The analysis on the effects of research variables on the improved child development indicated that the improvement of children developmental tasks was influenced by the improvement of care resources among mothers. An analysis of the model regression by involving sub-variables found that the improvement of child developmental tasks was affected by the improved knowledge of mothers about the psycho-social and cognitive stimulation of children (care component) and the improved accepted by mothers toward a child’s behaviors (component of childcare environment).
Care empowerment for cadres and youth also improved their care resources and behavior. Further, the cadres and youth’s participation in care empowerment has increased their motivation and self confidence in implementing their functions, roles, and tasks in the activities of Posyandu. Cadres are the spearhead of the effort in monitoring and improving the nutritional and health status of children aged below five years. Thus, care empowerment can be viewed as a part of capacity building in nutritional and health program in the community.
This study gives scientific evidence that care resources and behavior have an effect on the increased Z score for WA and the improved achievement of child developmental tasks.

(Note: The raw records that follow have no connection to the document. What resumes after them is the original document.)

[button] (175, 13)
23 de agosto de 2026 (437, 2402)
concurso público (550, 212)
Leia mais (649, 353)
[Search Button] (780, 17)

Thus, care empowerment is important particularly for the families with limited resources (human resource, time, and materials) as in indicated by the majority of research samples who did not finish the compulsory education, and only had little economic assets as well as limited knowledge and skills of childcare. There were still some practices of childcare, house sanitation and that needed improvement, and this was also true for the management of family resources to meet the needs of child growth and development.
Based on the research results, the researcher suggests that all related parties participate in the improvement of care resources and behavior for parents through the existing channel such as posyandu, or by other means available in the community such as pengajian (religious meetings), arisan (an activity in which each member collect some money and the collected sum is given to the member by a lucky-draw; this continues in the next meetings until all members get the same amount of money), and the guidance of PKK (Pendidikan Kesejahteraan Keluarga, family welfare education). It is also recommended that the puskesmas (Community Health Center) and District governments improve the effectiveness of the programs for the capacity building of cadres and cadre candidates in order to improve the knowledge of child growth and development through both the revitalization of posyandu and the program on the guidance of families having children aged below five years.